● **Source**:
┌──

KR: Hollywood Fats! When he got in the band he also helped in my own development because he was a walking encyclopedia of styles. He could play anything. I tried to glean as much from him as I could by standing on stage with him for the years he was with the band. James was very cool about bringing Fats on. He told me ‘You are the guitar player in this band. If you don’t want to play with Fats, just say so.’ For me I thought of it as a wonderful opportunity to learn from one of the all time greats. He was very gracious to me. He never tried to intimidate me.
It was just so sad that he left us so early because he was just head and shoulders above everybody else. I don’t know if the best stuff he ever played was ever recorded.
DM: What do you mean?
KR: Back in those days we would play six nights a week and he would just play these amazing solos night after night and take you places that you have never been. He was just an incredible improviser with such great tone. He got over with the audience every time. He just taught me so much. Not in any type of formal sense, but just being on stage with him and absorbing or trying to absorb his stuff. I think he influenced me in ways I don’t even realize sometimes. To this day, every so often I will play something and think for a moment, ‘Where did that come from?’ In many cases it came from Fats.
He was a true child prodigy. I think he was only sixteen when he played with J.B. Hutto and then he went on the road with Muddy Waters. He lived at Muddy’s house for a year when he was just eighteen. He played with Jimmy Witherspoon, John Lee Hooker as well as Albert King. He did all of this before hooking up with Al (Blake) and those guys and forming The Hollywood Fats Band. So you only have that one album they put out and only three or four albums with James. It is just a shame that there wasn’t more of his stuff recorded and that he never got his due because he died so young.
DM: You also crossed paths with another guy who left us way too soon...
KR: That’s right. I met Lester Butler (The Red Devils) through Fats. They were friends. When I first met Lester, I didn’t even know he was musician. I just thought he was another drug friend of Fats. I played with Lester before he got the record deal. I was in his band before Paul Size joined. I had really high hopes for that guy. It is just another real sad story and such a waste.
DM: That is so true. Let’s talk about a singer who you have recorded with going all the way back to your first solo album, Lynwood Slim. How did that association come about?
KR: I first met Slim in the 80’s at a place in Minneapolis called The Caboose. He was the sound man there. I played that place when we rolled through town with the Harman Band. He was from Southern California like us, but he moved to Minnesota in the mid 70s. On this particular night my reverb tank wasn’t working, so he said, “I got a reverb tank, I’ll lend you mine.”

└──

● **Exercise**: Rewrite the part of the interview that opens with "He was a true" and closes with "died so young.", replacing "child prodigy" with "musical prodigy".

● **Record list**:
┌──

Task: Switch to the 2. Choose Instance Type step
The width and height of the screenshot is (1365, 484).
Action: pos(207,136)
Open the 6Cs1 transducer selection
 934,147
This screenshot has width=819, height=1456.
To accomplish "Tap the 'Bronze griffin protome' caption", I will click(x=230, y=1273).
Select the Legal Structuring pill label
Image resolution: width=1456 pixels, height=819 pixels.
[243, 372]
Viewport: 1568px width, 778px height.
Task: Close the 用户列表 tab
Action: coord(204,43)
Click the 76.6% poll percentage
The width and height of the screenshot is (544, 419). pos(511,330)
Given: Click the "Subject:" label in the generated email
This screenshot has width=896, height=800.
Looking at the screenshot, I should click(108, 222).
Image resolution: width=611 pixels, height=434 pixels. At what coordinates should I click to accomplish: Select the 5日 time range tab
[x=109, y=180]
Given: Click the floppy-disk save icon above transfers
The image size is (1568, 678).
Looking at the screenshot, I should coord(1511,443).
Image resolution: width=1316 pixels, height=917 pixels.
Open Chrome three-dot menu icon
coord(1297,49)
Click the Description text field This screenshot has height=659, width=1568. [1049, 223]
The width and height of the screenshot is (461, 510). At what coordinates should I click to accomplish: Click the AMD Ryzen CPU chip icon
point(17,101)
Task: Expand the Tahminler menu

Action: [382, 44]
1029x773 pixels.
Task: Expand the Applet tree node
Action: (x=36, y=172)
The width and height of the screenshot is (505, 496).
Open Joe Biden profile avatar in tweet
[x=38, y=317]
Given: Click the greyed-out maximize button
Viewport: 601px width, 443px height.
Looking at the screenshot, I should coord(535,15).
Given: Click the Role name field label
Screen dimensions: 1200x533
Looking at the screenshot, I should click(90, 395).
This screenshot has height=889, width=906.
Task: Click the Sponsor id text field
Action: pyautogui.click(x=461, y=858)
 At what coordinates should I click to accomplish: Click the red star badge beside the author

└──

● **Full output**:
He was a true musical prodigy. I think he was only sixteen when he played with J.B. Hutto and then he went on the road with Muddy Waters. He lived at Muddy’s house for a year when he was just eighteen. He played with Jimmy Witherspoon, John Lee Hooker as well as Albert King. He did all of this before hooking up with Al (Blake) and those guys and forming The Hollywood Fats Band. So you only have that one album they put out and only three or four albums with James. It is just a shame that there wasn’t more of his stuff recorded and that he never got his due because he died so young.